My family has kept diaries every year since the late 1890s and, as always with farmers, the weather features large. Grandfather Owen wrote about the numerous long hot summers around the 1890s through into the early 1900s and of the terribly cold weather around Lady Day, March 1906, the day his eldest son, my own father, was born.

Trouble is people who don’t have records soon forget and these days are more inclined to fall for the hype of the warming fanatics who spread their stories, via cheerleaders like the BBC. It is inevitable there will be cycles of extreme weather, hot, cold, wet or windy. So they were increasingly inflated, as another big climate change conference came around back in early December, blown up out of all proportion. The Met Office even started the absurd step of naming storms, or expected storms, in the hope of creating an even bigger story. The first three of these came to nothing and then Desmond made a mess of the North West, truly awful for those affected – but nothing really new.
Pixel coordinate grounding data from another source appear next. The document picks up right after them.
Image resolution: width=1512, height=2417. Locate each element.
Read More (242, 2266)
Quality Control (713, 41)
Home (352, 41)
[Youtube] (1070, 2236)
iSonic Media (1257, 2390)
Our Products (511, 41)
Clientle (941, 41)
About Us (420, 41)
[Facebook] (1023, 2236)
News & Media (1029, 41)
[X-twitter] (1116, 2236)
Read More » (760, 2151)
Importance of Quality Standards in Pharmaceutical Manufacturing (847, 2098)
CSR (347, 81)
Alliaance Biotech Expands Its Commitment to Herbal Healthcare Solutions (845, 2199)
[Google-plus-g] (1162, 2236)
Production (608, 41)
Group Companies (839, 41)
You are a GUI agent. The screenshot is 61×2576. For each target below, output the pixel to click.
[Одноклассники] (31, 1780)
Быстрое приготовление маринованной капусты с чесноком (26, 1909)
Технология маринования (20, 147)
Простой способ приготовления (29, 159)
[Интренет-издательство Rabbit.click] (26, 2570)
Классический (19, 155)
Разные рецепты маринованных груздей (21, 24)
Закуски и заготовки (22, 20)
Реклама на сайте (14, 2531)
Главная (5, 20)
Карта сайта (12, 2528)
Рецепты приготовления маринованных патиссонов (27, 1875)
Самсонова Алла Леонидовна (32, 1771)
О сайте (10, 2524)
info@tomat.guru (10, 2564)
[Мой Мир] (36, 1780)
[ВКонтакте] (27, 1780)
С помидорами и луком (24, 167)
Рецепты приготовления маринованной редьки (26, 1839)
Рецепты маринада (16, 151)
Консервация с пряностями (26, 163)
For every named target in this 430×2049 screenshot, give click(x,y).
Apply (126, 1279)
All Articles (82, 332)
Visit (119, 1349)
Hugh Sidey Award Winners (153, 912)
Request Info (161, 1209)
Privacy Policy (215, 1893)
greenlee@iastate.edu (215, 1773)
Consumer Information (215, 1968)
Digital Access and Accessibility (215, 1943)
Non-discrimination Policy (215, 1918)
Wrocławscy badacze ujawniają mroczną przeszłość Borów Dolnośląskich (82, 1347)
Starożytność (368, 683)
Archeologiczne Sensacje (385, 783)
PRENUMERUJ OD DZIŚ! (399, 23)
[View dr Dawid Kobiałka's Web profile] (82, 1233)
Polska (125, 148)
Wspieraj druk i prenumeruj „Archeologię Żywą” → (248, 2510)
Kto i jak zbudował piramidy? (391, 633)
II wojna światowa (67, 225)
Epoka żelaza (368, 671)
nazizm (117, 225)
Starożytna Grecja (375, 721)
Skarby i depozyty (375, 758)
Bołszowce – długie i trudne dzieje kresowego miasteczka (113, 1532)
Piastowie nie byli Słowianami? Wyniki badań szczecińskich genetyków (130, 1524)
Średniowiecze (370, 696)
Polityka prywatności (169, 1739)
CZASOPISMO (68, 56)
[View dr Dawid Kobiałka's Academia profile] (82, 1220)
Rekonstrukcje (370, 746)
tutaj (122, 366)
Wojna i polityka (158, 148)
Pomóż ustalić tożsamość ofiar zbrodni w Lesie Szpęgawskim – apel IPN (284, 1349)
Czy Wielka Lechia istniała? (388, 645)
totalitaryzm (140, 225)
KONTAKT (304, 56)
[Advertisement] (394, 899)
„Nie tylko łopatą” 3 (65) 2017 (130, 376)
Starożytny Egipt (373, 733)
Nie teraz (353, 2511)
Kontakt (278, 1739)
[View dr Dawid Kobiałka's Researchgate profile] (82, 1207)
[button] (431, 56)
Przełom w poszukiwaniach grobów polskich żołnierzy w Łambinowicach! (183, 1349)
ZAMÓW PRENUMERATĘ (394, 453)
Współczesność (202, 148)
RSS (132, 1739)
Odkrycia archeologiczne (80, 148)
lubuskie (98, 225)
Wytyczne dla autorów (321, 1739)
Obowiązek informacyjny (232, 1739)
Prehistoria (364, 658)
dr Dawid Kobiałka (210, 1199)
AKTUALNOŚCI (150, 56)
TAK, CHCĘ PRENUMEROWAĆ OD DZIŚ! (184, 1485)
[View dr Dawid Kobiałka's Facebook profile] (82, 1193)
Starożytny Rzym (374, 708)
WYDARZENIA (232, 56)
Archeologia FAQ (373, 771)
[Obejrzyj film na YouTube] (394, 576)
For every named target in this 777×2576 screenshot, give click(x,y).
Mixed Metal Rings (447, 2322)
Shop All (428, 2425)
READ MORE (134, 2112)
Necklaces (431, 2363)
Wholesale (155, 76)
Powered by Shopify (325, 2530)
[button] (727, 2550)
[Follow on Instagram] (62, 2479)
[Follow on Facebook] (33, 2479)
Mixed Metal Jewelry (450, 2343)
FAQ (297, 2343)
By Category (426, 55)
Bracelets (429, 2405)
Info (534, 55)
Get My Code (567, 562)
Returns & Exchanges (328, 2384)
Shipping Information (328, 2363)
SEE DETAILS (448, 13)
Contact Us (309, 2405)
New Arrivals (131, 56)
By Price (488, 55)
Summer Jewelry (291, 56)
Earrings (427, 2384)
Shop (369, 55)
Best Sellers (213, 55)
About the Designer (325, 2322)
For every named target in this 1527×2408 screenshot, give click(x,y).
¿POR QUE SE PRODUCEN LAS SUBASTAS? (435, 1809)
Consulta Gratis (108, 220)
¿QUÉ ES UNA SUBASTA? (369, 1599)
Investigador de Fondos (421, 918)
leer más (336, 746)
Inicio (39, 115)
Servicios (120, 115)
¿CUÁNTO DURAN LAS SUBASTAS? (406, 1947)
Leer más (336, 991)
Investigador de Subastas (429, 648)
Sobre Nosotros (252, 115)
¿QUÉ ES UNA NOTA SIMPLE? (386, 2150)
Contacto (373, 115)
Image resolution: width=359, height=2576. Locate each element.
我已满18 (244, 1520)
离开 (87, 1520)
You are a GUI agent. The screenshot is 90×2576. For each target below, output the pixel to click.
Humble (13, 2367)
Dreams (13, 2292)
Of course there is no denying we do get big weather from time to time but, looking back through these family records, it is nothing we haven’t seen before. Yet the difference today is they are being used by governments as excuses for imposing taxes and restrictions to disrupt the everyday lives of millions. To achieve what? When the evolving eastern powerhouses of China and India are hell bent on trying to catch up on the last 150 years of oil and coal power, as exploited by the developed world, they naturally have little inclination to curb their own emissions. Thus it seems we in the west are simply being taken as mugs by our politicians who see it as a golden opportunity to dream up more taxes for them to squander.

Now though it seems they have even found a way to turn the world’s thermostat down by 1.5 degrees. Amazing folk politicians, yet they surely don’t really believe it – do they? The collective description that comes to mind is shysters, collectively blowing billions just to make themselves feel good.